What you should do: Reproduce, unchanged, the entries from the line with "has height=966, width=598." through the line with "coordinates (185, 8).", including both of those lines.

Records shown:

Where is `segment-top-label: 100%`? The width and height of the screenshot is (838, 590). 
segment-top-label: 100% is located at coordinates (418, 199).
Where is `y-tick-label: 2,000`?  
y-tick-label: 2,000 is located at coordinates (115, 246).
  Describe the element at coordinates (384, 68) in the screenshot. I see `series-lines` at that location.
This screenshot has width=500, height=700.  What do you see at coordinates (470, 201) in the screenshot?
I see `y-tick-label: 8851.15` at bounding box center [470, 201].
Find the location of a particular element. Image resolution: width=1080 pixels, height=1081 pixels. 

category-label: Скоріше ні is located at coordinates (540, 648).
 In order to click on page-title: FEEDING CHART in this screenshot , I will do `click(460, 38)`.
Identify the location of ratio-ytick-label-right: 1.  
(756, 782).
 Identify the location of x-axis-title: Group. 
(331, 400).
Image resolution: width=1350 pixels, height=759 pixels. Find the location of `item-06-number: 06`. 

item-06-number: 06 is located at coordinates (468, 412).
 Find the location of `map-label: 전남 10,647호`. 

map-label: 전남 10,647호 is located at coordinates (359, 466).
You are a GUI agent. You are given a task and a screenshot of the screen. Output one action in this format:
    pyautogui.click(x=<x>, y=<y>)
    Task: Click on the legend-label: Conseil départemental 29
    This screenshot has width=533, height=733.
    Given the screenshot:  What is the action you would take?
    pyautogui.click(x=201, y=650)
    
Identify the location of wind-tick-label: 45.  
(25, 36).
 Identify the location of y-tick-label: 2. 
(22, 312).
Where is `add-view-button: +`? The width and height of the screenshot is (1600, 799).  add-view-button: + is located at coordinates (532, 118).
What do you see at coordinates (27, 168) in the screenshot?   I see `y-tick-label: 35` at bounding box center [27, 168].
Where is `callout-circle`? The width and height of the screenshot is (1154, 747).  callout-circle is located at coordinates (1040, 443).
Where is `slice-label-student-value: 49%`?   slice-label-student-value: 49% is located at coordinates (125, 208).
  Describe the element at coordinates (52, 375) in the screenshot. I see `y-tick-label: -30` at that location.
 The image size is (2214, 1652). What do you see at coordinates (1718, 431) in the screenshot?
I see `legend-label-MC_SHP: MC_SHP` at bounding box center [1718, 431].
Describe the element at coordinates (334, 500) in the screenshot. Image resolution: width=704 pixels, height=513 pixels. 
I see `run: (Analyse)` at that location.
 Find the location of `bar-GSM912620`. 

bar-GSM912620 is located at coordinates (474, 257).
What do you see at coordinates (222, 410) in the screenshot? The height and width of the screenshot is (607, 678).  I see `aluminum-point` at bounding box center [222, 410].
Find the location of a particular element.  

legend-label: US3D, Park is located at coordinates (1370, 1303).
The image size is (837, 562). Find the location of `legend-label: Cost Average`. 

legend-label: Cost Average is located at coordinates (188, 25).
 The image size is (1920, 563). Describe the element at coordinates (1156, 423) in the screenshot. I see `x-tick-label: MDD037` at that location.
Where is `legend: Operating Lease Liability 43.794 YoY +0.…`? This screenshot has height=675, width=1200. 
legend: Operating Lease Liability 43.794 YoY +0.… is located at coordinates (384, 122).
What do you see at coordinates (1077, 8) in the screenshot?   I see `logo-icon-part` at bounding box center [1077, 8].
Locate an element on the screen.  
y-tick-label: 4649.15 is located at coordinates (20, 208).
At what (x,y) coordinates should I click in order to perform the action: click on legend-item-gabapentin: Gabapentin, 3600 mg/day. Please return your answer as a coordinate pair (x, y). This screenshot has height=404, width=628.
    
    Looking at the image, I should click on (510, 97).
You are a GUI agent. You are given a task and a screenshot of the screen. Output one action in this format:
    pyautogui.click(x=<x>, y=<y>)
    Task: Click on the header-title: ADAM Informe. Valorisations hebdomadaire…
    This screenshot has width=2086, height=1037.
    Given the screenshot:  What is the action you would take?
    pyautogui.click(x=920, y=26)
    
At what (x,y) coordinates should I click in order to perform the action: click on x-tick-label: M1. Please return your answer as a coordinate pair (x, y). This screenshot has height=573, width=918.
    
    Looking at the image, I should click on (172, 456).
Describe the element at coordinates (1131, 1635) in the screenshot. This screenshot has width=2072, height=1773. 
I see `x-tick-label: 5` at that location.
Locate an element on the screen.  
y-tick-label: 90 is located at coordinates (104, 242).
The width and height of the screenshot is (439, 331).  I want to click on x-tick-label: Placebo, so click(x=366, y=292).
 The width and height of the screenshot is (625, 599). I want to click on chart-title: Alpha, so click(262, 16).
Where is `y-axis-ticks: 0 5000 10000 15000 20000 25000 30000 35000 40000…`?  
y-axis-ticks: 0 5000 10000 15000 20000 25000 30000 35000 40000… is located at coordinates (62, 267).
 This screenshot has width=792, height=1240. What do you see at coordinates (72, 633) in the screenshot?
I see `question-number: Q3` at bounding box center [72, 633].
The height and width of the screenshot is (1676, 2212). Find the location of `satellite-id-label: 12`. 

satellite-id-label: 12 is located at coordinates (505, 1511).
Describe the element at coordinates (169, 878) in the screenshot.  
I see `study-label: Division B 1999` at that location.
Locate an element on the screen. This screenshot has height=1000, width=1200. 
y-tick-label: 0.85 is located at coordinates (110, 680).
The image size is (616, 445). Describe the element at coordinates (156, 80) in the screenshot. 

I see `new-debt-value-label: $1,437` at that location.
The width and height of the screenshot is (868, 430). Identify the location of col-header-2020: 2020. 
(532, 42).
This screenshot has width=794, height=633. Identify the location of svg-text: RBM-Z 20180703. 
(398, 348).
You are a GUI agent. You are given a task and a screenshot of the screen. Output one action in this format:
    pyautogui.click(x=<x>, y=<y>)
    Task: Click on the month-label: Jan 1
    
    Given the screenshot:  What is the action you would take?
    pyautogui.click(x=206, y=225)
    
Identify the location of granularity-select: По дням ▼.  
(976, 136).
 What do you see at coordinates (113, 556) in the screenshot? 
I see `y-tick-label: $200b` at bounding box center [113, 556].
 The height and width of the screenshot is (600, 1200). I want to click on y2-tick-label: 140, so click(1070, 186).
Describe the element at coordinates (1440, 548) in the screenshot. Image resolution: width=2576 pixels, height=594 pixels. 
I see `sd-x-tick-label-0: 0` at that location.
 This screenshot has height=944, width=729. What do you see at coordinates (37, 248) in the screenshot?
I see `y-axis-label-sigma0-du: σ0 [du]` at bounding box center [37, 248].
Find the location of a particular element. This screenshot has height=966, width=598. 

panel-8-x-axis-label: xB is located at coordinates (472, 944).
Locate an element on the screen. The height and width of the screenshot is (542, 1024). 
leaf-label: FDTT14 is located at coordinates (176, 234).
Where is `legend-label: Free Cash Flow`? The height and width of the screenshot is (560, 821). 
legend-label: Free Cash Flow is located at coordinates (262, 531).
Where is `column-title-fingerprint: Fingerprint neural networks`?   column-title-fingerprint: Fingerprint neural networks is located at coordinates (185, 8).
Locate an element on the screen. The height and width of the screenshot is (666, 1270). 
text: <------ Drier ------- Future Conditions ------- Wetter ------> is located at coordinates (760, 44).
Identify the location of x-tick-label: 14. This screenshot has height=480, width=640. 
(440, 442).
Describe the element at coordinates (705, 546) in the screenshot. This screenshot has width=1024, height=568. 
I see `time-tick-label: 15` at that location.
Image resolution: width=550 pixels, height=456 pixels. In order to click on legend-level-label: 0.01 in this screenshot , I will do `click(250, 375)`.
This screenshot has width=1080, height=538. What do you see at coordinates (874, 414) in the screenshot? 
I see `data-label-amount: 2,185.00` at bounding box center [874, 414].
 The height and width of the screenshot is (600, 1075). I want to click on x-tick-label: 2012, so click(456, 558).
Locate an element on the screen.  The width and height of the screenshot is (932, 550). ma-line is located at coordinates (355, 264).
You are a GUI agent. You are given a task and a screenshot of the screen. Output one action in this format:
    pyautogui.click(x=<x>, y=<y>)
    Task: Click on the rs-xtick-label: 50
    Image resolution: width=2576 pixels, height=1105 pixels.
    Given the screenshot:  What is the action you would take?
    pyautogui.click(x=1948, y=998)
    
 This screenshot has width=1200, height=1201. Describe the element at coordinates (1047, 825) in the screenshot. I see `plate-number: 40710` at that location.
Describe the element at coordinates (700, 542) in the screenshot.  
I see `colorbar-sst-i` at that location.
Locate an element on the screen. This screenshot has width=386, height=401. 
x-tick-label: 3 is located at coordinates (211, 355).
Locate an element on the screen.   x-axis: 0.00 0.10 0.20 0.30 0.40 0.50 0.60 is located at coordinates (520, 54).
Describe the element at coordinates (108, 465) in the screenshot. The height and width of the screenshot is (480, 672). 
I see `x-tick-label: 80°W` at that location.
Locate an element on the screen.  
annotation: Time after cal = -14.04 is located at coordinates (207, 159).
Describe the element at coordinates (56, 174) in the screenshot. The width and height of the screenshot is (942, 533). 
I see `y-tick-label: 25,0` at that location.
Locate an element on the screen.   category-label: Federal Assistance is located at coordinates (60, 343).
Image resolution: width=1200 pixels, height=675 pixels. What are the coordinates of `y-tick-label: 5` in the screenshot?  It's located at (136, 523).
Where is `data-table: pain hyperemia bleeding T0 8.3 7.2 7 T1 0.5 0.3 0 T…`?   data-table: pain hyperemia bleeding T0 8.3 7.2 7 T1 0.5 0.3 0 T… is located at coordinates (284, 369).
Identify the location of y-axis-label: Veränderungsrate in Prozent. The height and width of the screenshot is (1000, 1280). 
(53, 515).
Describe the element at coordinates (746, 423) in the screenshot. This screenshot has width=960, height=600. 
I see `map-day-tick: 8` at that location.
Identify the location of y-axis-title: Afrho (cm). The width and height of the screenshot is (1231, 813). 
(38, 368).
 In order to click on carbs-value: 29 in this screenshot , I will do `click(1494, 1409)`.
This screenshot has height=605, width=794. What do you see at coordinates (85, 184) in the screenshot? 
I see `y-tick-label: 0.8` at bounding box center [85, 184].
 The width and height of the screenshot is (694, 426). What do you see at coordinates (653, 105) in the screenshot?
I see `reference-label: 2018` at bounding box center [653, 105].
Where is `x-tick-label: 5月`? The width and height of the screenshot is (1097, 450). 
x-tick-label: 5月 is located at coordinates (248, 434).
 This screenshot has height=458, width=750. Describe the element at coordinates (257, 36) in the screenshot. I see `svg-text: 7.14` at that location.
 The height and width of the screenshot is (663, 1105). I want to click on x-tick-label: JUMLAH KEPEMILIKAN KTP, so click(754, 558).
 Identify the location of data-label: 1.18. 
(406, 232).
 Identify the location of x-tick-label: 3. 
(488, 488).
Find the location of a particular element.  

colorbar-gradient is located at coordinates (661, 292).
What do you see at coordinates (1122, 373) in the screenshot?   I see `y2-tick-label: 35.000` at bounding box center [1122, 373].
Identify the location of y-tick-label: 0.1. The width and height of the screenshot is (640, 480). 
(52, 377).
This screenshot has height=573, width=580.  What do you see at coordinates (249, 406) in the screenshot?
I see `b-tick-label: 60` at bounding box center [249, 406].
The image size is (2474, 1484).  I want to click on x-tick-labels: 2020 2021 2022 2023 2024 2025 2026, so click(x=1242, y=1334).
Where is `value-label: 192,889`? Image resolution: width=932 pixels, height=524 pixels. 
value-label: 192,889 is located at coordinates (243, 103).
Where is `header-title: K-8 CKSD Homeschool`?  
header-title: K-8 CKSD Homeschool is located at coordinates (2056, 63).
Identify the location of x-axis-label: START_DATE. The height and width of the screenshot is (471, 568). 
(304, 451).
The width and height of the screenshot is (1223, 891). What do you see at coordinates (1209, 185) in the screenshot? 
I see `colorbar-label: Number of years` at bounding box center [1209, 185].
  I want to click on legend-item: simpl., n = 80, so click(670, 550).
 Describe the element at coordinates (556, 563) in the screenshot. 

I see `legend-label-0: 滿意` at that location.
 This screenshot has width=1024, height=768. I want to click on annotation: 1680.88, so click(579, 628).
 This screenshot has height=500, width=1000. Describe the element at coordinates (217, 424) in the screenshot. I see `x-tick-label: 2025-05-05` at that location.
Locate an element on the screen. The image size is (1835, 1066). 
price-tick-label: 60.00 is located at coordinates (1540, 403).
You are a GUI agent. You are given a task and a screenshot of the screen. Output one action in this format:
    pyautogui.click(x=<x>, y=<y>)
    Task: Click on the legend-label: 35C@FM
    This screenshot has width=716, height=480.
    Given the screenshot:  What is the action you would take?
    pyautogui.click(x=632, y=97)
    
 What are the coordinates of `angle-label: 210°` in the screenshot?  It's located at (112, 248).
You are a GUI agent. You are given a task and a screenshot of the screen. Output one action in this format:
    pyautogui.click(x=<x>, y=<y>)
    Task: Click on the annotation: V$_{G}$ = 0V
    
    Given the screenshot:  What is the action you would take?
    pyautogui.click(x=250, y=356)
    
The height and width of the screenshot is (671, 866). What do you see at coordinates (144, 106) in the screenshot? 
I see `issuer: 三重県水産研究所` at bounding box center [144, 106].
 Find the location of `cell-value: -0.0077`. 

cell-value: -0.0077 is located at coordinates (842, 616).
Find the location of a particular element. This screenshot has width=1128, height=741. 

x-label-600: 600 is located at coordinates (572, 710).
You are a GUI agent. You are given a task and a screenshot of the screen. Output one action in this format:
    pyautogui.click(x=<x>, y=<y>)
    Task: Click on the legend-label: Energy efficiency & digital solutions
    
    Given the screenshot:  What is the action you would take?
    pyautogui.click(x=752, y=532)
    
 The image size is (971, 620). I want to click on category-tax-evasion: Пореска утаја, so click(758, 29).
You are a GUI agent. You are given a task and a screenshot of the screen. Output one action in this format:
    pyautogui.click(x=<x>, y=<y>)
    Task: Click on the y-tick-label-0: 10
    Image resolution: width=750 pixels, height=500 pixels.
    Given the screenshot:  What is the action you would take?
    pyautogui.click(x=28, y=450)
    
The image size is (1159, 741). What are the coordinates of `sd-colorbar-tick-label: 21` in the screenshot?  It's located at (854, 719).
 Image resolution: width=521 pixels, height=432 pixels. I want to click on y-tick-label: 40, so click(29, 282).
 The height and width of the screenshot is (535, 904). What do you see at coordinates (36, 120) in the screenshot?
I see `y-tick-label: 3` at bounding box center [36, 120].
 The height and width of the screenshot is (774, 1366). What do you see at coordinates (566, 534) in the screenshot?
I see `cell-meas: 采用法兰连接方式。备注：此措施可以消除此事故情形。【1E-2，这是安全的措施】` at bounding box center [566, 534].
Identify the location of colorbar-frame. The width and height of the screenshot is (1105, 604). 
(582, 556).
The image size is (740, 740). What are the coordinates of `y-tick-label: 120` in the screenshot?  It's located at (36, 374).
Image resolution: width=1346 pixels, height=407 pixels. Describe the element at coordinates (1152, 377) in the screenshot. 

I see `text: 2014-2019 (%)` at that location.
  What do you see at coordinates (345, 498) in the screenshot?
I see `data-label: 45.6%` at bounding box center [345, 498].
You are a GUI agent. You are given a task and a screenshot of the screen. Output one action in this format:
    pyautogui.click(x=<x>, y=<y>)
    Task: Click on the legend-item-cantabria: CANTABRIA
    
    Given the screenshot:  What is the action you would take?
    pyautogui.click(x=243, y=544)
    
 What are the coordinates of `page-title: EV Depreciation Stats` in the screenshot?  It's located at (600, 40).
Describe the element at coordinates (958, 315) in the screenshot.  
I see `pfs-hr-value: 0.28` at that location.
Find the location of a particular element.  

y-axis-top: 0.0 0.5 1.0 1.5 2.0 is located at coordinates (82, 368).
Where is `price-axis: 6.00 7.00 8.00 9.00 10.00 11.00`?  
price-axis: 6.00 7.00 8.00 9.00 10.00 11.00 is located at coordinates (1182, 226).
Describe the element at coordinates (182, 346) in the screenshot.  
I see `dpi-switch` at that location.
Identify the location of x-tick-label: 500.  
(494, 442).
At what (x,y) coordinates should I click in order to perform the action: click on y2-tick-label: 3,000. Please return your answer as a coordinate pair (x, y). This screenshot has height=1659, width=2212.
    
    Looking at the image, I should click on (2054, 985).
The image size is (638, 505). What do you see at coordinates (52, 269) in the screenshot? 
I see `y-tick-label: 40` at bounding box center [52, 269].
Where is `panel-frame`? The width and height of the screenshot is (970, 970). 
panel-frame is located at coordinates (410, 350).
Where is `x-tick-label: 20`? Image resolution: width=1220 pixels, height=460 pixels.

Output for this exercise:
Find the location of a particular element. This screenshot has height=966, width=598. 

panel-8-x-axis-label: xB is located at coordinates (472, 944).
Locate an element on the screen. The height and width of the screenshot is (542, 1024). 
leaf-label: FDTT14 is located at coordinates (176, 234).
Where is `legend-label: Free Cash Flow`? The height and width of the screenshot is (560, 821). 
legend-label: Free Cash Flow is located at coordinates (262, 531).
Where is `column-title-fingerprint: Fingerprint neural networks`?   column-title-fingerprint: Fingerprint neural networks is located at coordinates (185, 8).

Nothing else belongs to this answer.